I am often asked why Voyant doesn’t have a standard risk tolerance questionnaire built into our base product. While we will implement a custom risk tolerance survey for our clients, I get a lot of puzzled looks when I respond by noting that risk surveys are a big reason for consumers’ disappointment in and distrust of the financial services industry.
After the recent market meltdown, consumers are realizing that these assessments are inaccurate, vague, provide very little value or insight – and often exist to only satisfy obligatory compliance and legal requirements, rather than to provide serious investment risk mitigation and protection. I would like to see the financial services industry reevaluate the risk tolerance survey and develop more valuable and reliable methods for determining a consumer’s need for investment risk. This should include a stronger value proposition that helps consumers achieve their personal goals, while incurring as little investment risk as possible.
I recently got an email from a major online brokerage suggesting I re-plan my retirement exactly the same way I had planned it before the recent meltdown. Fool me once, shame on you. Fool me twice, shame on me. If consumers have learned anything, it’s that the market does go down, and it can go down dramatically. Many consumers also realize that there is little their advisers can do to predict such downturns. If they could, then the recent losses would have not been nearly as large, especially for their clients closest to retirement with moderate or low risk profiles.
Consumers now know that the risk tolerance questionnaire is really just a sales gimmick for advisers to suggest the achievability of the highest potential returns based on a client’s survey responses, while protecting the adviser from legal action if the returns are not met. Most advisers and consumers do not understand the portfolio theory behind these surveys. Even those who develop the stochastic models can’t defend their accuracy, value or the existence of key mathematical components such as correlation coefficients. But they are still being pushed by the industry, using key disclaimers such as “previous performance is not indicative of future returns,” as a way to offload the risk to consenting consumers.
Asking how much risk a consumer is willing to take is less honest than asking them how much they are willing to lose by gambling. Most risk assessments include absurd questions that give little exposure to the underlying mathematical risks such as (real question taken from a risk questionnaire),
How do you feel when you suffer a financial loss?
a. I think I’m a bad person.
b. I feel guilty.
c. I view it as a personal failure.
d. I see it as an obstacle to be overcome.
e. I almost never suffer losses, because I don’t take risks that would lose me money.
I would like to see the risk assessment that includes the question:
How much of your portfolio’s value are you willing to lose in a single year?
a. 5%
b. 10%
c. 20%
d. 30%
e. 40% or more
Most people would likely answer a or b.
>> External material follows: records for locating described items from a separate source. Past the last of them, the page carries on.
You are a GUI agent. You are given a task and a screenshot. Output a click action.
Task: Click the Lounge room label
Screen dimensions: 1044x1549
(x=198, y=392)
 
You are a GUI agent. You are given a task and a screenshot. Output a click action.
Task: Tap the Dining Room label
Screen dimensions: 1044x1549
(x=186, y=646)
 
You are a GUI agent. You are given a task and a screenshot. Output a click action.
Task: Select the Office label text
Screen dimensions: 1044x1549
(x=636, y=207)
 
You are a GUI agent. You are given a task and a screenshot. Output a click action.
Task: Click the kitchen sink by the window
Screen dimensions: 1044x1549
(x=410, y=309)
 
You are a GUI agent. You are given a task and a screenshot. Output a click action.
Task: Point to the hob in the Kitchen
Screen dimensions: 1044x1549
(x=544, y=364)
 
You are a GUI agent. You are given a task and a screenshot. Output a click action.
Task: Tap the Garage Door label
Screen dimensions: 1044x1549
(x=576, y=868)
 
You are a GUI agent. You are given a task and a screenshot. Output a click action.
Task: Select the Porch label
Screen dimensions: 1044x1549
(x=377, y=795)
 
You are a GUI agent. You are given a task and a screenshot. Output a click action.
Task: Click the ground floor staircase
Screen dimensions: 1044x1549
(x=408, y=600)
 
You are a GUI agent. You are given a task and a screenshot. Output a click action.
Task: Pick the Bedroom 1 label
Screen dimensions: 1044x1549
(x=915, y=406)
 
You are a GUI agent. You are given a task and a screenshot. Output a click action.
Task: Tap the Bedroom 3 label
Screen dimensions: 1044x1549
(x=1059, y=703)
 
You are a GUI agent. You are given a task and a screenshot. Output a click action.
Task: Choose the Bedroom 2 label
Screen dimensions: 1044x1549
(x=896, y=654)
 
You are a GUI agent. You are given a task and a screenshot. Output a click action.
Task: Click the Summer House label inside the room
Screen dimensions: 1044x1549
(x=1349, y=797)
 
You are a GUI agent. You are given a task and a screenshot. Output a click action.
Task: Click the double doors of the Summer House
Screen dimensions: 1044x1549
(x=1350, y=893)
However, these two answers would put them in very low risk categories, meaning that the market returns that could reasonably be illustrated would be very modest and the advisers perceived value might be reasonably low as well. I’d venture to guess that most people who are less than 10 years away from retirement and invested in moderate risk model portfolios that recently lost more than 40% never knew their tolerance survey would have had them answering e.
Without really digging into their clients’ personal needs, goals, deeper financial issues, or tolerance for market risk, how can an adviser recommend a reasonable model portfolio — no matter what the risk questionnaire says? Once a reasonable financial plan is built true guidance can be provided. Advisers need to educate consumers in the idea that increasing savings, reducing expenses and developing alternate strategies can do a lot to reduce the need to take investments risks. Advisers should focus less on how much risk the consumer is willing to tolerate and more on what the market can reasonably do to help them achieve their financial goals. In the long run this will increase customer satisfaction and assets under management. Without this change, consumers are going have less tolerance for the financial services industry.